begin Data lines

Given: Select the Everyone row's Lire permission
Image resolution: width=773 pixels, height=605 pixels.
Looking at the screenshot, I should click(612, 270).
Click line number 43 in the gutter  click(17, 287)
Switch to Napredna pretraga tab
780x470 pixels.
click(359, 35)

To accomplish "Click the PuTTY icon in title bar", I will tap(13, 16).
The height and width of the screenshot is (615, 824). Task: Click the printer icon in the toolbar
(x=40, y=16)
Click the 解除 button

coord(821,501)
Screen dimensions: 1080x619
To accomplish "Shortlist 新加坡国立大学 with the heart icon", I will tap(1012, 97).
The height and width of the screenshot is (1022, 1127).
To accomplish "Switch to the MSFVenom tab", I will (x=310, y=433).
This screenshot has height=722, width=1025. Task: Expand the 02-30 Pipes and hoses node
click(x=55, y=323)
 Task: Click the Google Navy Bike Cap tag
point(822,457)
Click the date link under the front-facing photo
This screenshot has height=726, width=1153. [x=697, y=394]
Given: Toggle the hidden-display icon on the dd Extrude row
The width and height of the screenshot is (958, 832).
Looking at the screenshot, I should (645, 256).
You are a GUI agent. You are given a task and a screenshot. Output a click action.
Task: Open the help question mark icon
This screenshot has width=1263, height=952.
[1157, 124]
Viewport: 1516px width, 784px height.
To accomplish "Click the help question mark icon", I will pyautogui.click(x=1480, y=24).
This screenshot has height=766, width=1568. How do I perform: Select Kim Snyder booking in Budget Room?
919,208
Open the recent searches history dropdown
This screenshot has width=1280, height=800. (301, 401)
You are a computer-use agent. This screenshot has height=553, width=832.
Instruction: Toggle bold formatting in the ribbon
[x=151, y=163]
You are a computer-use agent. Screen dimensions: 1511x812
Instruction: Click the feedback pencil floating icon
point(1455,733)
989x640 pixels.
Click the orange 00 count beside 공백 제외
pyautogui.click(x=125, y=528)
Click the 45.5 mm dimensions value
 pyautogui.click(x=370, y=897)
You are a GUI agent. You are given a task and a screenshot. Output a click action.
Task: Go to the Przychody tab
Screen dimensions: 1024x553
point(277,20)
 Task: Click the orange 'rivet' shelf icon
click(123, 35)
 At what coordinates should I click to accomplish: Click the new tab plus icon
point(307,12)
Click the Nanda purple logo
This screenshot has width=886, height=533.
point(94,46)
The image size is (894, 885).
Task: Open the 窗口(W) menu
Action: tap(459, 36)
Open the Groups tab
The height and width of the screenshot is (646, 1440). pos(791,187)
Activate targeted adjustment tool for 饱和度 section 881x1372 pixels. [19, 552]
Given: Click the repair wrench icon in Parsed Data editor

end Data lines

— Set exercise —
Rewrite the data from the line with "Viewport: 1516px width, 784px height." through the end of the data, changing "icon" to "button" and keeping everything else the same.

— Reply to the exercise —
Viewport: 1516px width, 784px height.
To accomplish "Click the help question mark button", I will pyautogui.click(x=1480, y=24).
This screenshot has height=766, width=1568. How do I perform: Select Kim Snyder booking in Budget Room?
919,208
Open the recent searches history dropdown
This screenshot has width=1280, height=800. (301, 401)
You are a computer-use agent. This screenshot has height=553, width=832.
Instruction: Toggle bold formatting in the ribbon
[x=151, y=163]
You are a computer-use agent. Screen dimensions: 1511x812
Instruction: Click the feedback pencil floating button
point(1455,733)
989x640 pixels.
Click the orange 00 count beside 공백 제외
pyautogui.click(x=125, y=528)
Click the 45.5 mm dimensions value
 pyautogui.click(x=370, y=897)
You are a GUI agent. You are given a task and a screenshot. Output a click action.
Task: Go to the Przychody tab
Screen dimensions: 1024x553
point(277,20)
 Task: Click the orange 'rivet' shelf button
click(123, 35)
 At what coordinates should I click to accomplish: Click the new tab plus button
point(307,12)
Click the Nanda purple logo
This screenshot has width=886, height=533.
point(94,46)
The image size is (894, 885).
Task: Open the 窗口(W) menu
Action: tap(459, 36)
Open the Groups tab
The height and width of the screenshot is (646, 1440). pos(791,187)
Activate targeted adjustment tool for 饱和度 section 881x1372 pixels. [19, 552]
Given: Click the repair wrench button in Parsed Data editor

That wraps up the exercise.